- _Text passage_:
☆ ☆ ☆

Baked Spaghetti Casserole

This cheesy baked spaghetti casserole is kid-friendly, filling, and perfect for feeding a crowd.  Melty cheese, meaty sauce, and al dente pasta make this a great weeknight meal!
Prep Time20 minutes
Cook Time40 minutes
Total Time1 hour
Course: Dinner, Main Course
Cuisine: American, Italian
Servings: 10 people
Calories: 482kcal
Author: Amy Nash

Ingredients

  • 12 ounces spaghetti
  • 1 lb. ground beef
  • ¾ cup chopped onion, divided
  • 1 28 ounce jar spaghetti sauce
  • ½ Tablespoon Italian seasoning
  • 1 ½ cups cottage cheese
  • 1 ½ cups sour cream
  • Pepper, to taste
  • 16 ounces shredded mozzarella cheese

Instructions

  • Fill a large pot with salted water and bring it to a rolling boil. Add spaghetti and cook until al dente, about 11-12 minutes. Drain, toss with a little olive oil to prevent it from sticking, and set aside.

☆ ☆ ☆

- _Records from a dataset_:
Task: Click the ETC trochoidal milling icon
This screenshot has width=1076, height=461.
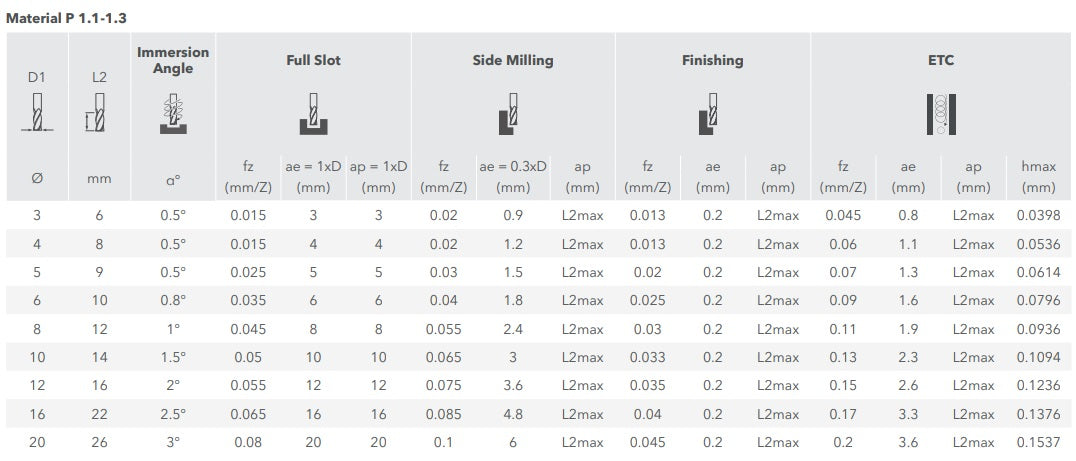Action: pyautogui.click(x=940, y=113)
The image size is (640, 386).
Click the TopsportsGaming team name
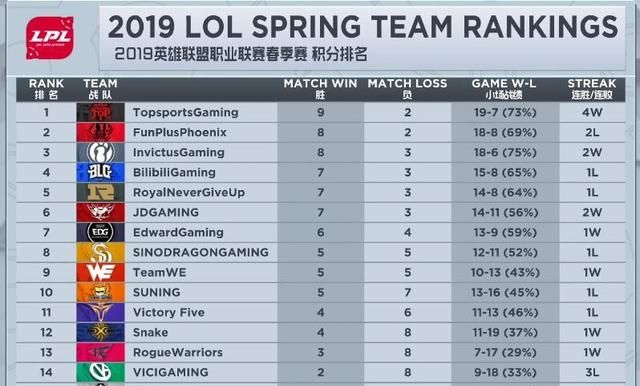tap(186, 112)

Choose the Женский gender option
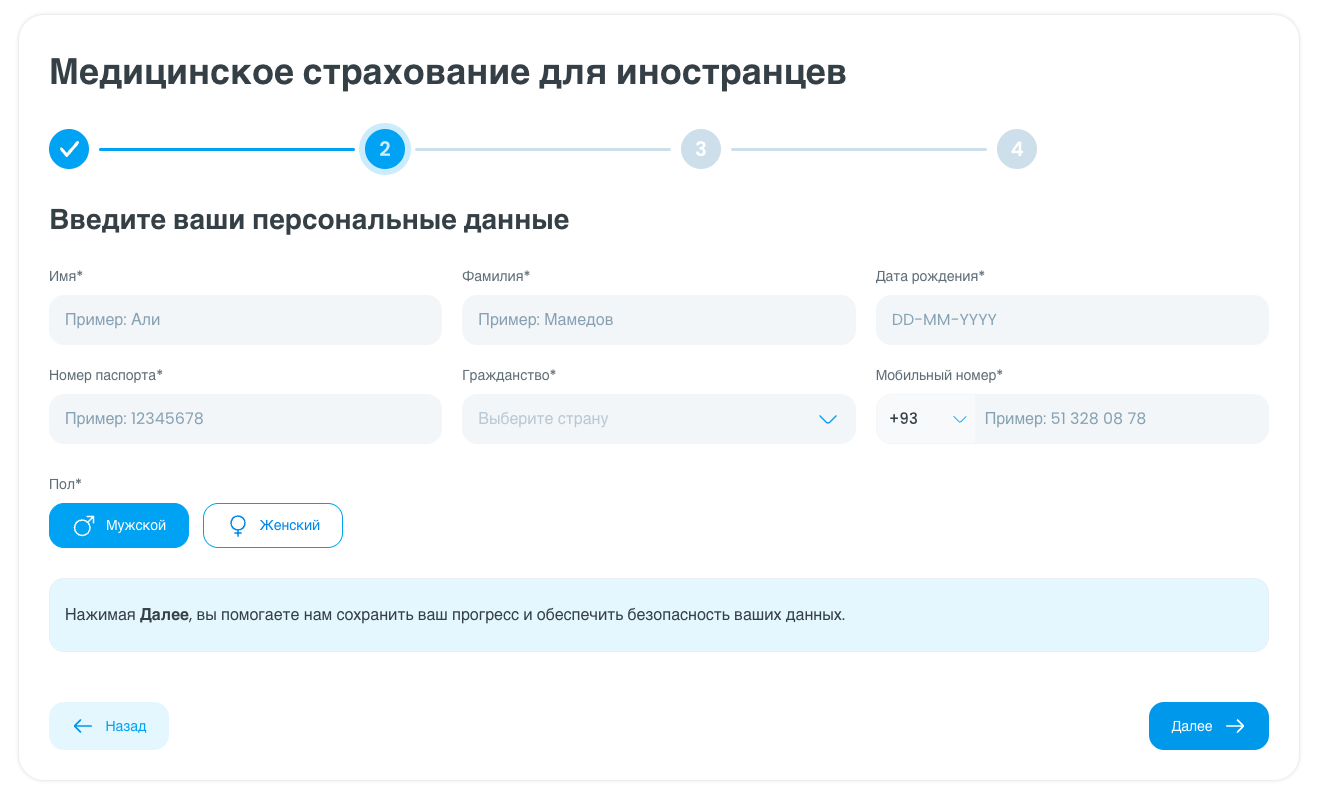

☆ ☆ ☆

- _Exercise description_:
Rewrite the casserole recipe starting with "This cheesy baked" and going on through "great weeknight meal!", swapping "weeknight" for "weekend". The dataset material has no role in this.

- _Answer to this task_:
This cheesy baked spaghetti casserole is kid-friendly, filling, and perfect for feeding a crowd.  Melty cheese, meaty sauce, and al dente pasta make this a great weekend meal!